SELECTED TEXT:
It was on again, even at Finance Minister Edward Scicluna’s recent excellent presentation about the pre-budget document. I refer to the ongoing mantra by employers, and now it seems even by some trade unions, all complaining about our educational system producing people with only certificates (“pieces of paper” one savant called them) but no employment skills.

Frankly, the allegation is now bordering on the ridiculous. It exhibits a glaring ignorance about the fact that educational institutions, everywhere, exist primarily with a specific and definite purpose: that of getting a certain quantum of ‘knowledge’ into peoples’ minds. That that effort’s success or otherwise is, at the end of the programme, evidenced by ‘papers’ is neither here or there.

But the truth of the distinction between knowledge and skills continues to remain, and evidently unrealised, by all our mantra players.

And so I ask employers and trade unions: what in reality are you doing to ensure that people who will have emerged from the education sector come to be equipped with the skills you so specifically say you are wanting? For starters, have you defined and stated which are these blessed skills you say you are wanting and which you allege are not available? Because if it is negotiating, interviewing, specialist report writing, public speaking, deep technical analysis, specific problem-solving, complicated public relations, office politics handling, and other similar stuff that is always and inevitably couched only in the specific ethos and requirements of your individual firms, then this is something which you have the responsibility of providing and not the nation’s educational institutions.

DIRECTIONS:
[a] For each statement below, say yes or no on whether it agrees with the text on education and skills, and quote the words from the text that decide it. (i) The complaint about certificates came up again at the Finance Minister's presentation about the pre-budget document. (ii) Only employers, and no trade unions, complain that the educational system produces people without employment skills. (iii) The writer holds that skills such as negotiating and public speaking should be provided by the nation's educational institutions.
[b] Rewrite the paragraph of the text on education and skills that begins "Frankly, the allegation" in fewer words, keeping its main facts.
[c] In the text on education and skills, take the part that opens with the words containing "Frankly, the allegation" and closes with "here or there.", and give it again with "ridiculous" replaced by "absurd".
The lines that come next are taken from a separate source.

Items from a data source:
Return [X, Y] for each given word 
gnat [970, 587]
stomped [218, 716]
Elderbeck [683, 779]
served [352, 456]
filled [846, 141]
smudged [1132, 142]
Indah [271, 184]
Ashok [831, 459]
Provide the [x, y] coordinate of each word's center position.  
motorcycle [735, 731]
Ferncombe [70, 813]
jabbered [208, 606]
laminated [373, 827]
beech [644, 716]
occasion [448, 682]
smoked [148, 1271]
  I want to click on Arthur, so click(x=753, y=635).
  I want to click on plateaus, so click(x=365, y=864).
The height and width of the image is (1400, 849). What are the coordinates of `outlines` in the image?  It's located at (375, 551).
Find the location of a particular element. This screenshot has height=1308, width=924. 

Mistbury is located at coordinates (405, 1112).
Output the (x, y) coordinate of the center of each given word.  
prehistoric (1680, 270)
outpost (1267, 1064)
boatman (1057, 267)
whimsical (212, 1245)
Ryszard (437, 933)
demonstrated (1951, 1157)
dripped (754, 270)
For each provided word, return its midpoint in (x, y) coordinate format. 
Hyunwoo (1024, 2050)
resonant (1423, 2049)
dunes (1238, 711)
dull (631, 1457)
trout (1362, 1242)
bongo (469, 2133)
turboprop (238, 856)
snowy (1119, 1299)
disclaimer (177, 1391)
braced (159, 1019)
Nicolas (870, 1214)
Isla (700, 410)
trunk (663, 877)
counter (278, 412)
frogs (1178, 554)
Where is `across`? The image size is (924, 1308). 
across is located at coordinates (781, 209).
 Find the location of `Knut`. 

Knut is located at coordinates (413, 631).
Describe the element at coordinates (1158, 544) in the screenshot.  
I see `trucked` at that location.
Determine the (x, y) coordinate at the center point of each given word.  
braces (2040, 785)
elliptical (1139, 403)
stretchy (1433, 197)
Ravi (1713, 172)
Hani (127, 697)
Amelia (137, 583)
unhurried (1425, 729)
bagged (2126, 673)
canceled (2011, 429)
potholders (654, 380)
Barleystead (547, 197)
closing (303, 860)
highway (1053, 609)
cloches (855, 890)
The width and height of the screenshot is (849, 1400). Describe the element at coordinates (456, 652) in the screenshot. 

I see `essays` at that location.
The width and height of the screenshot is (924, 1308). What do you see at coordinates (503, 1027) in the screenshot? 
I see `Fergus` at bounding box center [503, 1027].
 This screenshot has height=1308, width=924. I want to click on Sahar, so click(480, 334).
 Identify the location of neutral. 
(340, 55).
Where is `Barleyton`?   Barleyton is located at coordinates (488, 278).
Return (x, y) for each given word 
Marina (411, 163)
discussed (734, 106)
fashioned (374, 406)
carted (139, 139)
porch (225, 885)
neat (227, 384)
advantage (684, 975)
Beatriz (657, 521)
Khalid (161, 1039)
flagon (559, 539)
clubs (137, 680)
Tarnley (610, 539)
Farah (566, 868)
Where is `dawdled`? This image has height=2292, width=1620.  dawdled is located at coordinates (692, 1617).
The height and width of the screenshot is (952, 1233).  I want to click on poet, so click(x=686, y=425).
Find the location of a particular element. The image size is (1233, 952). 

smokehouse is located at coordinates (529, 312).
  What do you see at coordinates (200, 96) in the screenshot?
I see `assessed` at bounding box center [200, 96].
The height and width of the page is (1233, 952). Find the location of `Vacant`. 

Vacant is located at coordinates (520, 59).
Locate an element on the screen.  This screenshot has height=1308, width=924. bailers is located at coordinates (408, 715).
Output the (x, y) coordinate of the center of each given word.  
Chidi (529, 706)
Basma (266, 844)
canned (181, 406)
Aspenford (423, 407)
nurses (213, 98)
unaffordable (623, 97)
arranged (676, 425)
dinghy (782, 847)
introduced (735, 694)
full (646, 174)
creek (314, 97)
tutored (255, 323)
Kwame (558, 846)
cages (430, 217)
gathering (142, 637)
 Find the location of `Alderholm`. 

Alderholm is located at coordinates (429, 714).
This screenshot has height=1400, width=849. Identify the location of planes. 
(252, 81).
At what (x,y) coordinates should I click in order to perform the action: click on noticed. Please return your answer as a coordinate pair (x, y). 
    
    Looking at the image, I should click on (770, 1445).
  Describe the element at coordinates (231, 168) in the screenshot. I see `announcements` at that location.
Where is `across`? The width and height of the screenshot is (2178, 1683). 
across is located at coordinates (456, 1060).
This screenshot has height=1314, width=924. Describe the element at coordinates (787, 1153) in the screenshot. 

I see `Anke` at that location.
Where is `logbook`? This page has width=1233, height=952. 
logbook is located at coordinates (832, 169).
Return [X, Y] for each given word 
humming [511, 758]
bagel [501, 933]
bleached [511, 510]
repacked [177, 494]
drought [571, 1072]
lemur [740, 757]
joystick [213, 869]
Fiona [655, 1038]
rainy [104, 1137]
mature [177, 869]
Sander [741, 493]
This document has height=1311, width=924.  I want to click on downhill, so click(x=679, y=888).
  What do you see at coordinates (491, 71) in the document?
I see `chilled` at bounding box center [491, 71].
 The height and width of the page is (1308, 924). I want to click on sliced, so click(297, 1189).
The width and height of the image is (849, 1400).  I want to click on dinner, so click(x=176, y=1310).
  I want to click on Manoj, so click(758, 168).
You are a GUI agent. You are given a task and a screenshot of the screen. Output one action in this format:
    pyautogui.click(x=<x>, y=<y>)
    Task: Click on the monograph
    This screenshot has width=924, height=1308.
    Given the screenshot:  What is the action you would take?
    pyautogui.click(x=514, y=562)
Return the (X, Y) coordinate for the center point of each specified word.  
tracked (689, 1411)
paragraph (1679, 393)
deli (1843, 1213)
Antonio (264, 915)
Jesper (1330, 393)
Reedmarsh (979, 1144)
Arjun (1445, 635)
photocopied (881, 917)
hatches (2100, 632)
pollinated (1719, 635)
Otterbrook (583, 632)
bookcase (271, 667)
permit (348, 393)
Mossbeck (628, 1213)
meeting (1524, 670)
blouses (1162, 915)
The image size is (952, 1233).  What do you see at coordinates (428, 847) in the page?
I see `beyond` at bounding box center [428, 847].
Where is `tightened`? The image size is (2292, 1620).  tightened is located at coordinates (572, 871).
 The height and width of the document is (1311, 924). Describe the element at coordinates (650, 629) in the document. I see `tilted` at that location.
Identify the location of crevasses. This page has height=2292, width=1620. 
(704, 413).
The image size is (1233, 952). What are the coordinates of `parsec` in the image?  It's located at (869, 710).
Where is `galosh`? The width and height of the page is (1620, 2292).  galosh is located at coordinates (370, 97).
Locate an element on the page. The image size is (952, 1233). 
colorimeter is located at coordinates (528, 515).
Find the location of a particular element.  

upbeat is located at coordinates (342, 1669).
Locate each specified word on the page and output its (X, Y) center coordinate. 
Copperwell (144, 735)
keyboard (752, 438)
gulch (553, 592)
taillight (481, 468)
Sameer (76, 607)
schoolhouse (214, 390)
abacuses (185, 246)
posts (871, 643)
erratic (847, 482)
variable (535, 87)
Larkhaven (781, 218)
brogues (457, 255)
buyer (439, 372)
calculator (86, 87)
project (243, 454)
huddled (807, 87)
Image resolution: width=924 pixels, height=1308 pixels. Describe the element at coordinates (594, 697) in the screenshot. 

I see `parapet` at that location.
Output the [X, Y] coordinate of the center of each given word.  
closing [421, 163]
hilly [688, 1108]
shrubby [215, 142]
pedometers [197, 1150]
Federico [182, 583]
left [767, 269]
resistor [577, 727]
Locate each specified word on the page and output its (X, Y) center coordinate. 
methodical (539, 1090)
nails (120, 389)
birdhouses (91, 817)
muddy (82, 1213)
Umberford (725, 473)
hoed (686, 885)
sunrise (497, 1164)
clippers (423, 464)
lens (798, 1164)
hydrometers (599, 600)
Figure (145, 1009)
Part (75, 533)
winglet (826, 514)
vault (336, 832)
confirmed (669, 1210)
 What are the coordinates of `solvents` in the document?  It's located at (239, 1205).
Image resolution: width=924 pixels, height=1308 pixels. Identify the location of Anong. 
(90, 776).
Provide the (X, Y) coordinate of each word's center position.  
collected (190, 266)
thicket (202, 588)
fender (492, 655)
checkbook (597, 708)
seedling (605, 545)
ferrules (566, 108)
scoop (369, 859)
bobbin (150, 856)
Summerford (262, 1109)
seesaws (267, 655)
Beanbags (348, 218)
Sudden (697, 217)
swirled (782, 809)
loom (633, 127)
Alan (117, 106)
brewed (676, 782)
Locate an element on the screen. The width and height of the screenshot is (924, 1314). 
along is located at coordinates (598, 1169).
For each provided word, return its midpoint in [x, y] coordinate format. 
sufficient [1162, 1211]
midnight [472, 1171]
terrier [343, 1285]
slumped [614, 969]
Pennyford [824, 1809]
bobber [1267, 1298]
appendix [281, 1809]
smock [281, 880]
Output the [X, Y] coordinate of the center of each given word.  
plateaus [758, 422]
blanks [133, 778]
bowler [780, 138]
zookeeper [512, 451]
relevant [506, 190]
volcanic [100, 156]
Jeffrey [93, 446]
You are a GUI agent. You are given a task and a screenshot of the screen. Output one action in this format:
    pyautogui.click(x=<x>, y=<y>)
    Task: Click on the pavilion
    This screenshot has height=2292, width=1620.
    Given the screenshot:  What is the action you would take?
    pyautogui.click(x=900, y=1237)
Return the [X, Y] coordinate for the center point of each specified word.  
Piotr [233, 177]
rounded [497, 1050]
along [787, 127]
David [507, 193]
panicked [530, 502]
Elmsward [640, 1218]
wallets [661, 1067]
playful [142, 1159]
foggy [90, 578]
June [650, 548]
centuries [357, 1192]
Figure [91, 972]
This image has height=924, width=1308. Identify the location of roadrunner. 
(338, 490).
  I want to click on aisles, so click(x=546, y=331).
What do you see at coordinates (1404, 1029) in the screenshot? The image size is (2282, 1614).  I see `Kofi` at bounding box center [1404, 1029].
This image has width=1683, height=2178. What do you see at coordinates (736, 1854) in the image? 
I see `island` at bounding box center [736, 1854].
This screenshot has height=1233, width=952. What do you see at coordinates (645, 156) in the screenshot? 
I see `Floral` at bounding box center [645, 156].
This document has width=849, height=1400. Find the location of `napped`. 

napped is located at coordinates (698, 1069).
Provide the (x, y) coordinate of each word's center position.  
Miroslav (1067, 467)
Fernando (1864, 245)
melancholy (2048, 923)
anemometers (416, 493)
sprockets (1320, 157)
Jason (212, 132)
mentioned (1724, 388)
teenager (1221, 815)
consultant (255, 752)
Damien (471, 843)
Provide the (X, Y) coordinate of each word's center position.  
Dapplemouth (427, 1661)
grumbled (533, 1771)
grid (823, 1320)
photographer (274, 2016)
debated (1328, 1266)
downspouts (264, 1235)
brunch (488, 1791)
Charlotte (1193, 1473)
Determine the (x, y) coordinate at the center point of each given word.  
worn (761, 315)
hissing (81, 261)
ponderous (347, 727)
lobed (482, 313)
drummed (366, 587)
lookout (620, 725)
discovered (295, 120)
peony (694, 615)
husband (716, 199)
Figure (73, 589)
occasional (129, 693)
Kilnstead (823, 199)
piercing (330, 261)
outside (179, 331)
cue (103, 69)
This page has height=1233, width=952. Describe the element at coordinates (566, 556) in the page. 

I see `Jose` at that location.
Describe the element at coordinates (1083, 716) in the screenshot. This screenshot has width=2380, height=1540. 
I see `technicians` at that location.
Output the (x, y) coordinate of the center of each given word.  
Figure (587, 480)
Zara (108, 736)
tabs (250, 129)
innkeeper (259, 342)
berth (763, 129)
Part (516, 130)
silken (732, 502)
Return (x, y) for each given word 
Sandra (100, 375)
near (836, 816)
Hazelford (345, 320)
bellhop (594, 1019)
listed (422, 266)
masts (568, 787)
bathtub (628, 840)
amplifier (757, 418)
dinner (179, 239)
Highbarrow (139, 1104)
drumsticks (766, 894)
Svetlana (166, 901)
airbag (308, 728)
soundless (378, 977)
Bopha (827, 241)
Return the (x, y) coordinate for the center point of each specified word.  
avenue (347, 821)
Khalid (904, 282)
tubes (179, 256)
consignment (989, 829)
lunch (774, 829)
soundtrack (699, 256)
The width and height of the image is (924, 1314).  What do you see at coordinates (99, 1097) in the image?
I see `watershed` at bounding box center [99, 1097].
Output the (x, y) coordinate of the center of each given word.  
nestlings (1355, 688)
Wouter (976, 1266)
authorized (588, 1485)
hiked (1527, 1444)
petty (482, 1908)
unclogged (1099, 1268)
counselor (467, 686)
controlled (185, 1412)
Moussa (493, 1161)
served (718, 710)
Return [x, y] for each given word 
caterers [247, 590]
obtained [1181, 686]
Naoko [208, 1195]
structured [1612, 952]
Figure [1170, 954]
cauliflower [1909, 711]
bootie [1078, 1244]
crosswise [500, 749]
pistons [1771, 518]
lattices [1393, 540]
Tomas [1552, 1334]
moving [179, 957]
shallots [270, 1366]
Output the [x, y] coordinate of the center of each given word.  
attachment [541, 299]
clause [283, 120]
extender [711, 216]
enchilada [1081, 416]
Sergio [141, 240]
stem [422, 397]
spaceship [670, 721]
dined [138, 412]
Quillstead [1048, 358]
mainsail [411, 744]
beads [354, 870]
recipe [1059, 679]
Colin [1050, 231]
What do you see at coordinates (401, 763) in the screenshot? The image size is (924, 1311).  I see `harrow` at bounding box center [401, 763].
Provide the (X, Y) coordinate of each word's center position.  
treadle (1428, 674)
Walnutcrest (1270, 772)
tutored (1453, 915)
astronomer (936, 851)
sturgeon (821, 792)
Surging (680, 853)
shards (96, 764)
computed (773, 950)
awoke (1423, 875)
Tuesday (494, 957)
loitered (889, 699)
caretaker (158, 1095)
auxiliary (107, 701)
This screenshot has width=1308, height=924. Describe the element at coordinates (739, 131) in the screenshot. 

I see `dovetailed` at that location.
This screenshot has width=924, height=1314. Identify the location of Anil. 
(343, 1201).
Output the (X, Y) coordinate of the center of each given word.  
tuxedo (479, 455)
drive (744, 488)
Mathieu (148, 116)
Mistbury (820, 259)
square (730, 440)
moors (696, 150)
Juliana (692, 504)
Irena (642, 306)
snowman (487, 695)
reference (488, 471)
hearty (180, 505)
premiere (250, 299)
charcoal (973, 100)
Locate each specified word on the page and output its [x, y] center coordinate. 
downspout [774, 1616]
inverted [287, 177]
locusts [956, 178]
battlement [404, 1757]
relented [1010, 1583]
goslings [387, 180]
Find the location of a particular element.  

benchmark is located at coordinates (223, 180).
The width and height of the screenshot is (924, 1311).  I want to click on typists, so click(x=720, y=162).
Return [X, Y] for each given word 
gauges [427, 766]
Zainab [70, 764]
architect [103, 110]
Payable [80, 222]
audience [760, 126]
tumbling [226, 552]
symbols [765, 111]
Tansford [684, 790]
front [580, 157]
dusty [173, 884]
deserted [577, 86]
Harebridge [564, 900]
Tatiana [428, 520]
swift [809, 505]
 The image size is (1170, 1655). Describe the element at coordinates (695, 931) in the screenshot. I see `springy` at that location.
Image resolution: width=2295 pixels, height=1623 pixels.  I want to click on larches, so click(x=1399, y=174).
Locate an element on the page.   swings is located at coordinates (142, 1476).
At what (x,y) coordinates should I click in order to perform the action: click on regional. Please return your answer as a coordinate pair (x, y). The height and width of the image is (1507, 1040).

RESPONSE LIST:
[a]
(i) Yes: "It was on again, even at Finance Minister Edward Scicluna’s recent excellent presentation about the pre-budget document."
(ii) No: "and now it seems even by some trade unions"
(iii) No: "then this is something which you have the responsibility of providing and not the nation’s educational institutions."

[b] The allegation now borders on the ridiculous. It ignores the fact that educational institutions everywhere exist mainly to get a certain quantum of knowledge into people's minds. Whether that effort succeeds is shown by papers at the end of the programme, and that is beside the point.

[c]
Frankly, the allegation is now bordering on the absurd. It exhibits a glaring ignorance about the fact that educational institutions, everywhere, exist primarily with a specific and definite purpose: that of getting a certain quantum of ‘knowledge’ into peoples’ minds. That that effort’s success or otherwise is, at the end of the programme, evidenced by ‘papers’ is neither here or there.